Usage¶
Given a sequence database (in FASTA format), vpsearch build constructs an
optimized vantage point search tree. Building the tree is a one-time operation
and doesn’t have to be done again unless the database changes. As an
illustration, we build a vantage point tree for a database of sequences
obtained by trimming the GTDB 16S database to the v3-v4 hypervariable
region. This database contains 10875 unique sequences, and can be found (in
compressed form) in the data/ directory inside this repository:
$ vpsearch build bac120_ssu_reps_r207-sliced-dedup.fa.gz
Building for 10875 sequences...done.
Linearizing...done.
Database created in bac120_ssu_reps_r207-sliced-dedup.fa.db
As this is a relatively small database, the process finishes quickly, in about 10 seconds. For larger databases, such as the RDP database of full length sequences, this may take longer. For example, building an index for the RDP database takes about 20 minutes on a standard machine.
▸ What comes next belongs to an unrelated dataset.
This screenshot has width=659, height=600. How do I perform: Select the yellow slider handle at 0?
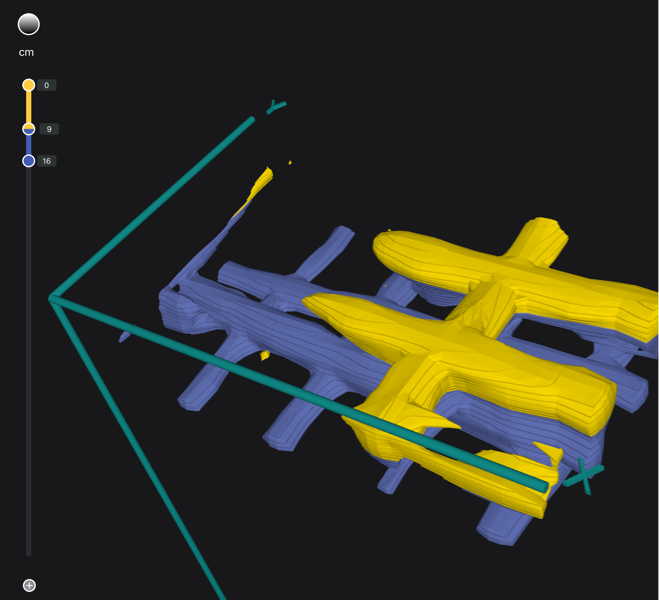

Once a tree has been built, unknown sequences can be looked up using the
vpsearch query command. Here we supply a query file with a single
sequence. The query.fa file can also be found in the data/ directory and
represents a Lactobacillus helsingborgensis sample whose sequence was
downloaded from RefSeq. We see that we have a perfect match with
RS_GCF_000970855.1, which happens to be the same sequence. Other matches are
highly similar but not identical, and represent different species of
Lactobacillus (kimbladii, melliventris, and panisapium, respectively):
$ vpsearch query bac120_ssu_reps_r207-sliced-dedup.fa.db query.fa
NR_126253.1 RS_GCF_000970855.1 100.00 253 0 0 1 253 1 253 0 1265
NR_126253.1 RS_GCF_014323605.1 98.81 253 0 0 1 253 1 253 0 1238
NR_126253.1 RS_GCF_013346935.1 98.02 253 0 0 1 253 1 253 0 1220
NR_126253.1 RS_GCF_002916935.1 97.63 253 0 0 1 253 1 253 0 1211
By default, the vpsearch query command outputs the best four matches in the
database per query sequence (the number of matches can be changed with the -k
parameter). Lookup is done one query sequence at a time, but multiple queries
can be considered in parallel by enabling multiple threads; use the -j option
to specify the number of threads.
The vpsearch query command attempts to output its results in the standard
BLAST tabular format. The interpretation of the columns is as follows:
Column name |
Example |
Notes |
|---|---|---|
query ID |
NR_126253.1 |
|
subject ID |
RS_GCF_014323605.1 |
|
% identity |
98.81 |
|
alignment length |
253 |
|
mismatches |
0 |
currently not implemented |
gap openings |
0 |
currently not implemented |
query start |
1 |
|
query end |
253 |
|
subject start |
1 |
|
subject end |
253 |
|
E-value |
0 |
N/A (always 0) |
bit score |
1238 |
interpreted as the alignment score |
Note that the number of mismatches and gap openings are currently not displayed in the result output. This will be addressed in a future version of the package.